Eugene Lee
Postdoctoral Researcher, University of Cincinnati | Founder, Paidge
Researcher in computer vision and multimodal systems with interests in representation learning, token-efficient VLMs, agentic pipelines, and robust perception for real-world interaction.
I’m currently a postdoctoral researcher at the University of Cincinnati, College of Medicine, where I build imaging pipelines for organelle dynamics and explore in-context learning with Large Language Models for biological applications. My recent work spans segmentation, temporal modeling, and unsupervised analysis to accelerate biology workflows.
As the founder of Paidge, I’m building an object-intelligence platform to index physical assets at scale and enable scan-based, conversational interaction. I’ve completed 3 pilots with museums in the Greater Cincinnati area and maintain a 20+ customer waitlist. The platform leverages a proprietary multi-frame aggregation model on a Perception Encoder with FAISS for efficient instance retrieval, integrated with a lightweight GraphRAG system for high-throughput indexing of millions of objects.
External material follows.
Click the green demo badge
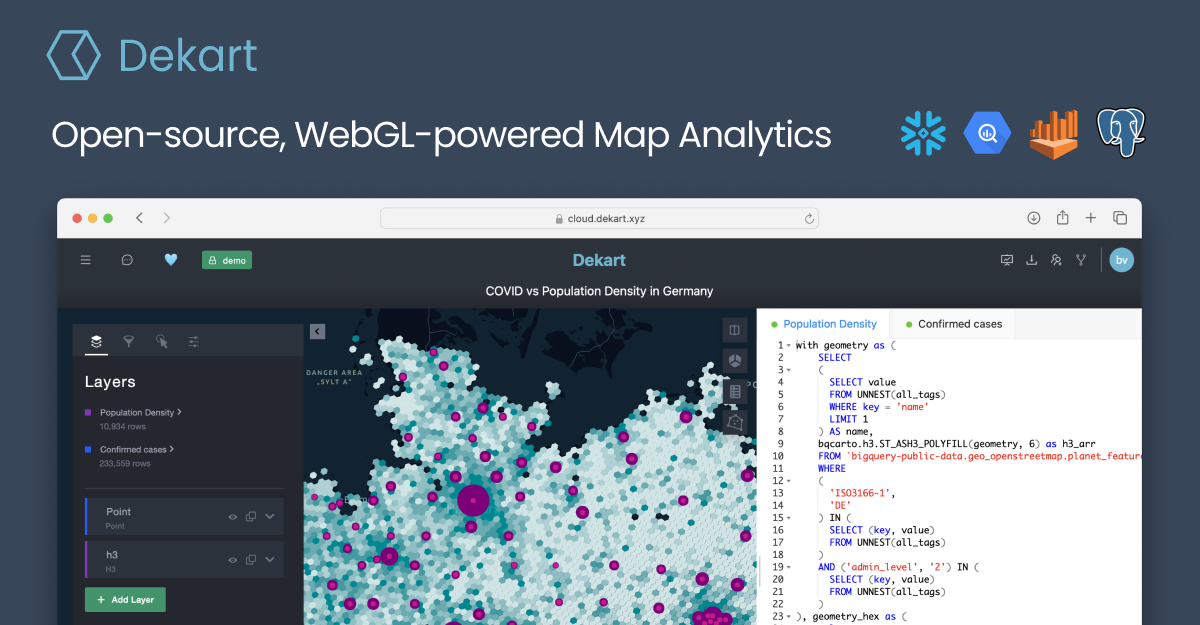Screen dimensions: 1200x625 (x=226, y=259)
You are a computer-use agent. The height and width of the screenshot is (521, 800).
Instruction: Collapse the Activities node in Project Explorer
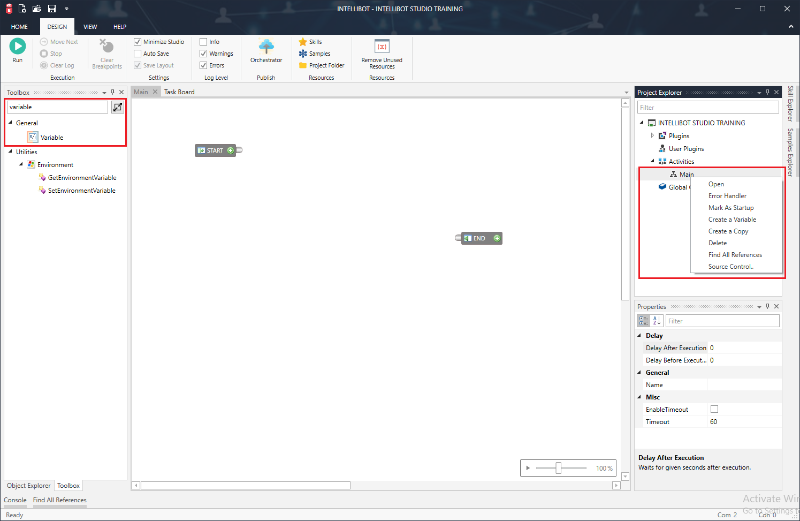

I earned my Ph.D. in Electronics Engineering from National Yang Ming Chiao Tung University (2023) under Prof. Chen-Yi Lee, where my research focused on efficient deep learning, meta-learning, and resource-constrained neural networks. My work has been published at top-tier venues including CVPR (Oral), ICCV, ECCV, and WACV, with over 400 citations (h-index: 6).
My technical expertise spans PyTorch, Python, TypeScript/JavaScript, React, C/C++, CUDA, and deployment infrastructure including AWS, Docker, and mobile platforms (iOS/Android). I’m passionate about bridging cutting-edge research with real-world applications that solve practical problems at scale.